In Clawdrain the trigger lives in an injected SKILL.md — the markdown description a skill exposes to the model — which instructs the agent to run a multi-step “verification” handshake before it is given the data. The companion script returns continue / retry / done signals, so the agent loops, regenerating a long payload each round, while a plausible cover story (“the data provider requires this”) keeps it from questioning the protocol. No exploit string is needed; the harmful instruction is ordinary text that the framework injects at system-prompt privilege.

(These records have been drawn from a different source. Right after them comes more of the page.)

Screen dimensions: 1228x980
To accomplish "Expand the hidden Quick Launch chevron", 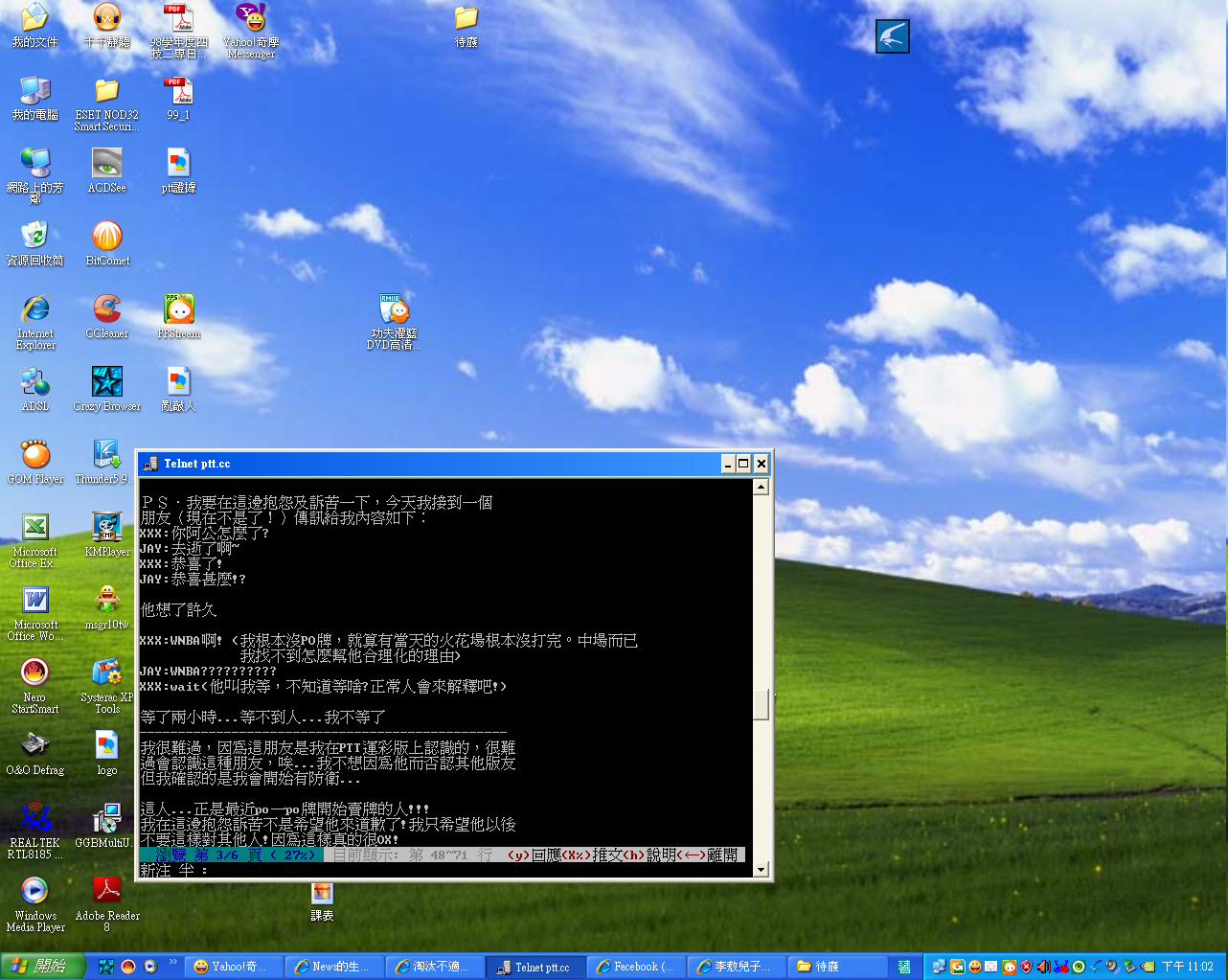I will (173, 962).
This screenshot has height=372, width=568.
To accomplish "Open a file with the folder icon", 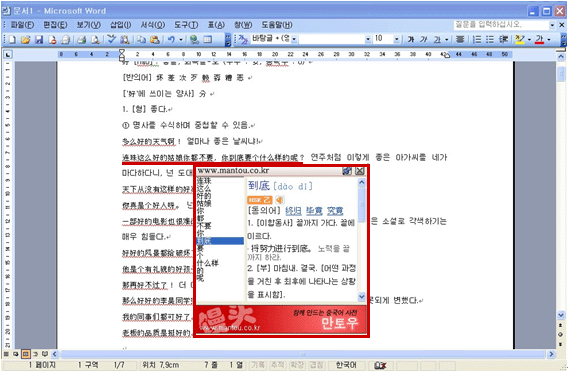I will click(25, 39).
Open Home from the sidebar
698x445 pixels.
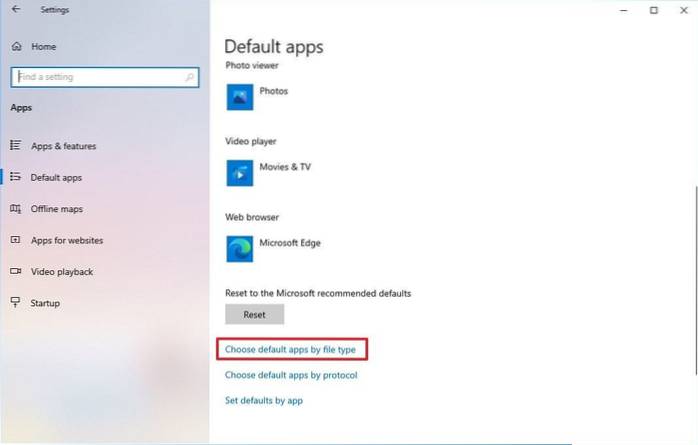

The paper also surfaces three deployment realities a simulator misses. First, failure can cost more than success: when the protocol was set too aggressively the agent abandoned it and launched a recovery cascade — retrying, web-searching, killing processes — that burned more tokens than a clean run. Second, capable agents sometimes route around the drain by scripting the repetitive work (one run had the model generate the sequence with a one-line Python command instead of token-by-token), which both blunts the attack and opens new control-flow channels. Third, stealth depends on the interface: a chat GUI shows every call, a narrated terminal hides the raw traces, and a scheduled cron/heartbeat job runs with zero user-facing output.

Why it matters

Token cost is now a first-class operational risk. The same papers note real deployments where misconfigured (non-malicious) automations burned millions of tokens overnight — Clawdrain cites an OpenClaw issue of 5.7M tokens consumed overnight — so a deliberate drain hides comfortably inside normal noise. The attack surface is broad: any agent that installs third-party skills, follows tool output as instructions, or runs unattended on a schedule is exposed, and the entry points mirror classic supply chain (a poisoned registry skill, a compromised dependency, or a prompt-injected instruction to self-install one). Critically, this slips past defences tuned for content: the output is correct, no policy is violated, and per-call token caps don’t see a loop that stays under the limit every single turn.

Defenses

OWASP’s Unbounded Consumption guidance is the right baseline; agent tool loops need a few additions on top:

1. Budget the whole task, not the call. Per-request token caps miss multi-turn drains. Enforce a cumulative token/cost ceiling and a maximum tool-call count per task or session, and abort when either is crossed.
2. Treat skill docs and tool output as untrusted data, not instructions. Don’t let a SKILL.md or a tool response inject control flow at system-prompt privilege. Keep platform instructions in a separate, higher-trust tier (see instruction hierarchy).
3. Monitor amplification ratios. Log tokens-per-task and tool-calls-per-task and alert on outliers against a benign baseline; a query that normally costs ~30k tokens suddenly costing 200k is the signal.
4. Cap unattended execution hardest. Cron/heartbeat runs are the invisible case — give scheduled jobs the tightest budgets, rate limits and timeouts, and require human review of high-cost background activity.
5. Vet third-party skills as supply chain. Review or sandbox installed skills, pin versions, and watch for oversized skill documentation, which inflates input cost on every turn whether or not the skill is called.
6. Fail closed on cost. Design for graceful degradation: when a tool misbehaves, cap retries and recovery loops so a failure path can’t out-spend the success path.

Status

Item	Reference	Date	Notes
Beyond Max Tokens (tool-chain amplification)	arXiv 2601.10955 (Zhou et al.)	2026-01	65–658× amplification in a constrained simulator; defines the economic-DoS surface
Clawdrain (production-like reproduction)	arXiv 2603.00902 (UC Merced)	2026-03-01	6–9× on OpenClaw v2026.2.9 + Gemini 2.5 Pro; costly-failure, tool-composition and interface-stealth findings
OWASP LLM10:2025 Unbounded Consumption	genai.owasp.org	2025 (current)	Frames Denial of Wallet; maps to MITRE ATLAS AML.T0034 Cost Harvesting and AML.T0029 Denial of ML Service

The takeaway: as agents replace single prompts with long tool-calling chains, the cost of a task becomes part of its threat model. A drain attack never trips a content filter — it just runs the meter — so the defence lives in budgets, monitoring and trust boundaries, not in output inspection.